The COVID-19 pandemic has at least one silver lining—revealing the truth to parents and teachers about America's public education system.
For years, most government-funded schools have been pursuing a political agenda of anti-American history, divisive critical race theory, explicit sex education and gender theory for children as young as kindergarten. These assaults on children's innocence have often been deliberately kept secret from parents.
Not any longer. Glimpses of these radical curricula during online learning triggered a parents' revolt in California, Colorado, Virginia and across the nation.
Soon a groundbreaking documentary by an all-star production team will reveal exactly how extreme schools have become and what parents and taxpaying citizens can do about it.
Slated for release in Spring 2022, Whose Children Are They? features brave teachers, emboldened parents, impacted students and front-line experts who show how schools are bombarding children with age-inappropriate sex education and indoctrinating them with political and social ideologies without their parents' knowledge or consent.
The production team includes producer and Parents United America founder Deborah Flora, and Jonathan Flora, an award-winning writer, director and producer who worked at Walt Disney Studios on their blockbuster Marvel and Star Wars franchises. The husband-wife producing team have created numerous projects through their companies Whetstone Media Group and Lamplight Entertainment.

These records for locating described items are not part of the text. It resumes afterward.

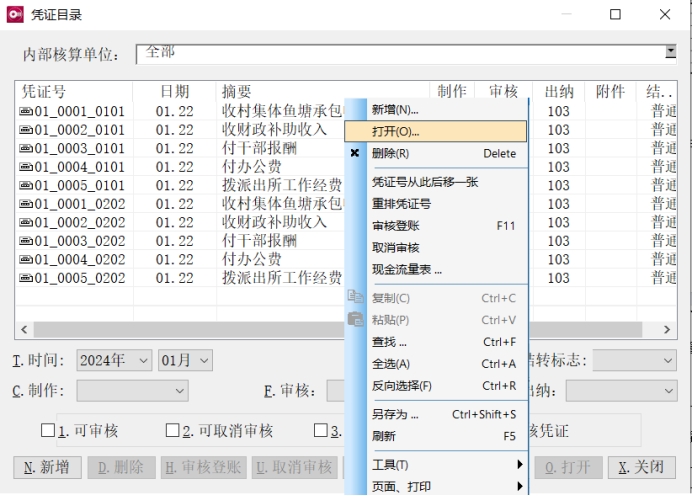Click the voucher icon for 01_0002_0202
Viewport: 693px width, 496px height.
(27, 222)
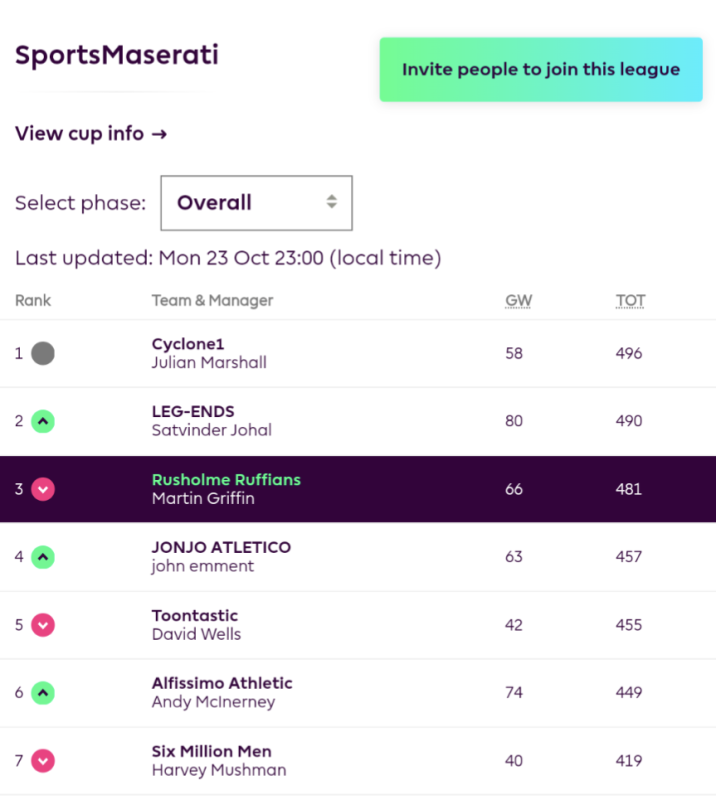Click the grey no-movement icon beside rank 1
The image size is (716, 800).
[43, 353]
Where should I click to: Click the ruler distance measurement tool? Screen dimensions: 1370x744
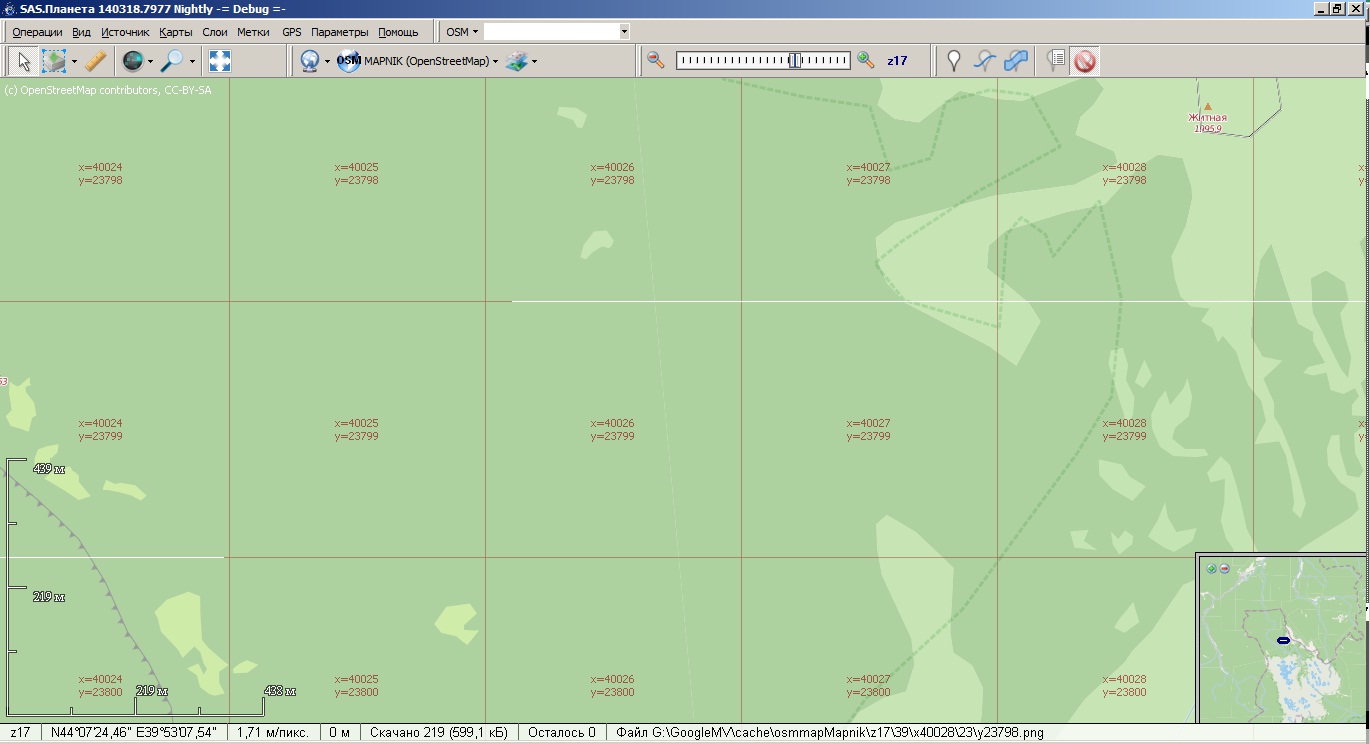click(x=95, y=61)
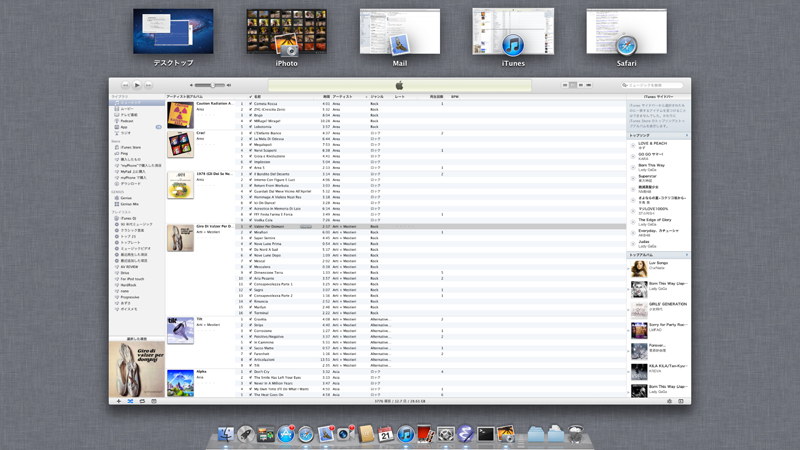Screen dimensions: 800x450
Task: Click the artist column sort header
Action: click(x=343, y=97)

"Whose Children Are They? is designed to launch a national conversation about the need to return to education instead of indoctrination," says Deborah Flora. "No one who sees this comprehensive overview will ever view our current school system the same way again. We took special care lining up articulate and passionate parents along with caring teachers and renowned experts in the field in order to expose the gravity of the problem and discuss what we can all do about it. This nonpartisan film is not about left or right, but right and wrong, and how we can all stand together for the sake of our children."
Also on the team is producer Rebecca Friedrichs, founder of For Kids and Country. She's the author of Standing Up to Goliath, and she served with nine other teachers as the plaintiff in the 2016 U.S. Supreme Court case Friedrichs v. California Teachers' Association, which blazed the trail for ending forced unionization of teachers and government employees. She spoke at the 2020 Republican National Convention, defending educational freedom and teachers who dissent from pressure brought by the National Education Association and American Federation of Teachers.
"We're speaking out," says Friedrichs. "America's parents, and America's best teachers, have been drowned out for far too long. There's a parents' revolt all over America, yet teachers' voices have remained largely unheard. Whose Children Are They? unites us in common purpose and amplifies our voices. We're standing together now and leading a movement to rescue our kids and restore our schools."
Serving as executive producer is Gerald Molen, the Academy Award-winning producer of Schindler's List and other blockbusters including Jurassic Park, Minority Report, Catch Me If You Can, Amistad, Twister and Rain Man.
In addition to Deborah Flora and Friedrichs, experts include Dr. Carol Swain, former tenured Princeton and Vanderbilt professor, Robert Woodson of the Woodson Center, investigative journalist Alex Newman, Ian Prior of Fight for Schools and brave classroom teachers standing up for their students.
Loudoun County, Virginia, parent Xi Van Fleet, who grew up in Maoist Red China, explains how children were systematically alienated from their parents and told that "our real parents are the [Communist] Party and Mao." She warns that American schools are not far behind.
Mailyn Salabarria, who was born and raised in communist Cuba, describes the alarming trend toward indoctrinating children in socialism.
One of the more moving segments features Andrew Pollack, whose daughter Meadow was murdered in the Parkland, Florida, massacre at Marjory Stoneman Douglas High School on Feb. 14, 2018. He notes that the accused shooter, Nikolas Cruz, had been disciplined 25 times, had posted memes such as "I'm going to be a professional school shooter" on YouTube and was still allowed to come to school unimpeded.
John and Maria Castillo, parents of Kendrick Castillo, who died trying to stop the shooter at STEM School Highlands Ranch in Douglas County, Colorado on May 7, 2019, recount how school security was lax and that anti-gun activists turned a vigil for their son into a political event.
Loudoun County, Virginia, mom Shawntel Cooper, who is Black and has biracial children, points out the absurdity of critical race theory by asking whether she should tell her kids that they are "oppressed" or "the oppressor."